The Space Force's direct operational partner is US Space Command (USSPACECOM), a unified combatant command stood up in August 2019; the two institutions divide the "organize, train, equip" function (Space Force) from the "employ" function (SPACECOM), analogous to how the Air Force and combatant air components relate. Prime contractors include Lockheed Martin, Northrop Grumman, Raytheon, Boeing, and SpaceX, which provides Falcon 9 launches and the classified Starshield satellite service. The accelerating counterspace competition with China and Russia drives most Space Force acquisition priorities: China fields kinetic ASATs, co-orbital proximity-operations vehicles, jamming systems, and directed-energy weapons; Russia maintains comparable capabilities plus an alleged nuclear-armed ASAT programme that concerns allied space operators. More than 35 nations have pledged no destructive ASAT tests; neither China nor Russia has signed. The Space Force provides the sensing backbone for Golden Dome, whose first live-fire test in June 2026 was declared a full mission success. Combined Space Operations Center partners, Australia, Canada, France, Germany, New Zealand, and the UK, integrate with USSF data and operations.

What to watch

  • Whether Golden Dome space-based interceptors can meet the 2028 integration target given independent cost estimates ranging from US$175 billion to US$3.6 trillion, and Congress's appetite to sustain a post-reconciliation baseline.
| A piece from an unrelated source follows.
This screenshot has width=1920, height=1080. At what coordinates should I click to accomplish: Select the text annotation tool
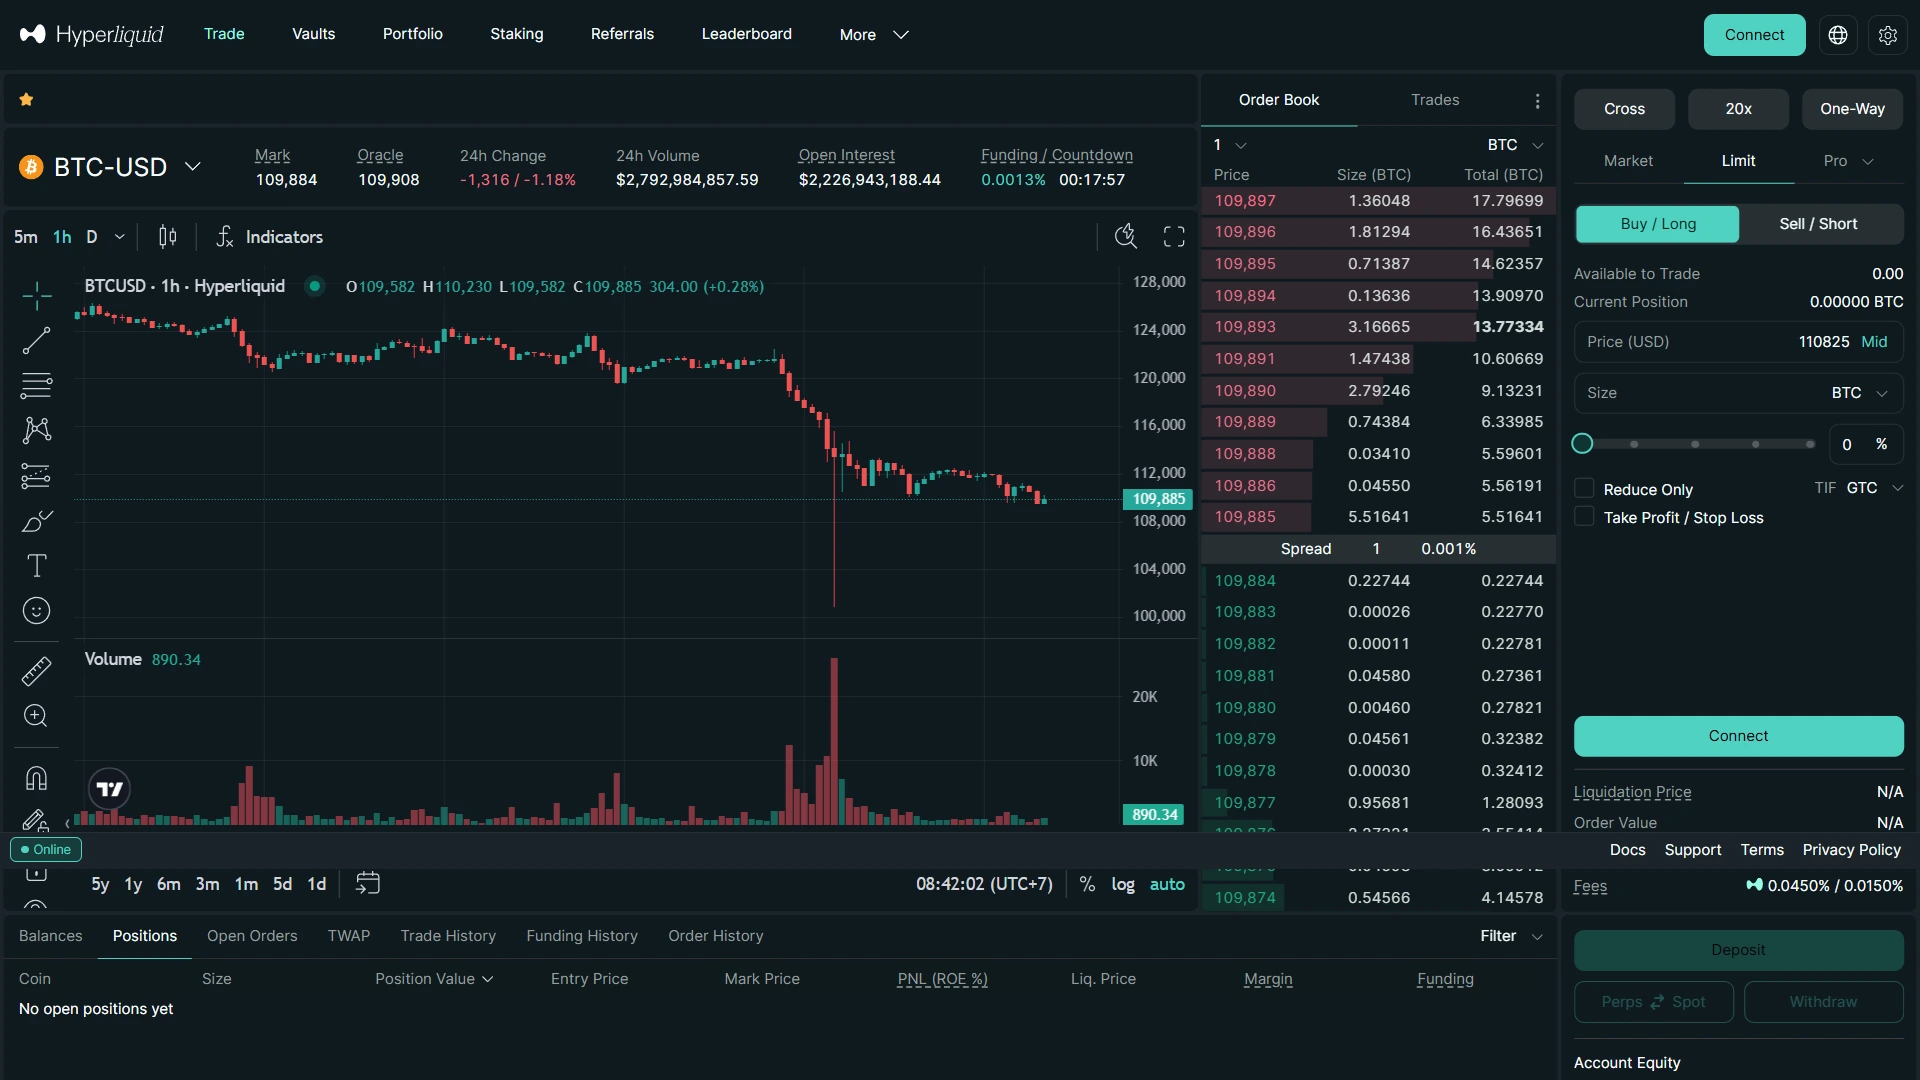point(37,566)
  • The civilian workforce gap: the 14-percent 2025 cut has not been reversed, capping capacity as mission scope grows with Golden Dome and expanded LEO tracking demands.
  • Chinese and Russian counterspace tests and orbital maneuvers, each of which recalibrates Space Force investment priorities and arms-control positions.
  • FY2027 appropriations: the US$13.8 billion reconciliation addition is explicitly a one-year patch; the baseline reverts to US$26.3 billion without new congressional action.